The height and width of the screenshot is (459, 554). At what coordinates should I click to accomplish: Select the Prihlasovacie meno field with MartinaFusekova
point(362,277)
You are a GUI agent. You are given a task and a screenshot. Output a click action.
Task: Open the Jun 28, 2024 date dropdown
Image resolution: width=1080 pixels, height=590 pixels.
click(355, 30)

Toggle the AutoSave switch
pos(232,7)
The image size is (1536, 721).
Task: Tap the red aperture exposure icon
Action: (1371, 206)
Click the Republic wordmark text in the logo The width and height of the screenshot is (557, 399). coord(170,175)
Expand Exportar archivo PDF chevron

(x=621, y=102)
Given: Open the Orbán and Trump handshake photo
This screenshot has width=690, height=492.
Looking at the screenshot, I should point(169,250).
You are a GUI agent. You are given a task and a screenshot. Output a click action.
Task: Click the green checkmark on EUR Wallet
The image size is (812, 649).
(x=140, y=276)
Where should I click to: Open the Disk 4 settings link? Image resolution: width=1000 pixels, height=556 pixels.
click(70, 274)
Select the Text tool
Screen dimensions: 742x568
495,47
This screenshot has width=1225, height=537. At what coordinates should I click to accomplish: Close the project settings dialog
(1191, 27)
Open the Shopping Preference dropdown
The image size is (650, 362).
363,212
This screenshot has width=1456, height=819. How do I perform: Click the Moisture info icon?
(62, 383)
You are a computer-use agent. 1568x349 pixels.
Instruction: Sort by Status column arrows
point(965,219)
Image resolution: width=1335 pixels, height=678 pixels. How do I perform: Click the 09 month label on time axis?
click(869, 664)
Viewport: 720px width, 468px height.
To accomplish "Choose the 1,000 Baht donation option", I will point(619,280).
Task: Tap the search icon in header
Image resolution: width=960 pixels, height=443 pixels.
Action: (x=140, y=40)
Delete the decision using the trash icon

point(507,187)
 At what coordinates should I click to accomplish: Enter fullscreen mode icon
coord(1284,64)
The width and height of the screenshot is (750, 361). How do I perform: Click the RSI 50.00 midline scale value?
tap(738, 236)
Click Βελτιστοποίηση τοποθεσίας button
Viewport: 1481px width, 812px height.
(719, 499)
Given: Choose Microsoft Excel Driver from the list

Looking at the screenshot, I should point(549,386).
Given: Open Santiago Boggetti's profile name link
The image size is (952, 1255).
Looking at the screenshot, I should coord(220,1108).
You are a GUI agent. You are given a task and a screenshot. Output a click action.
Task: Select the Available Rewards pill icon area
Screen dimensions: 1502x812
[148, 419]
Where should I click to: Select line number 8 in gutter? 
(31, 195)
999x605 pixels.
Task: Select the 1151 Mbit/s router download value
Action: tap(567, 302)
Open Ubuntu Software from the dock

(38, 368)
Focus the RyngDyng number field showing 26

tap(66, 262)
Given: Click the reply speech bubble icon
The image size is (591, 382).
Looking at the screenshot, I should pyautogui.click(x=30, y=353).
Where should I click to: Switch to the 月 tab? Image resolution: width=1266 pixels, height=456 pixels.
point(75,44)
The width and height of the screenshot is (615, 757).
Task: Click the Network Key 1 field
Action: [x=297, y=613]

-=-=-

Scale the listing's lines between the one holding "Image resolution: width=1335" and the one holding "point(507,187)", inclusive. Reproduce every line, requests included and left unchanged, but multiply each coordinate in the answers by 0.6 and round to a whole number, with halves rounded up.

Image resolution: width=1335 pixels, height=678 pixels. How do I perform: Click the 09 month label on time axis?
click(521, 398)
Viewport: 720px width, 468px height.
To accomplish "Choose the 1,000 Baht donation option", I will point(371,168).
Task: Tap the search icon in header
Image resolution: width=960 pixels, height=443 pixels.
Action: (x=84, y=24)
Delete the decision using the trash icon

point(304,112)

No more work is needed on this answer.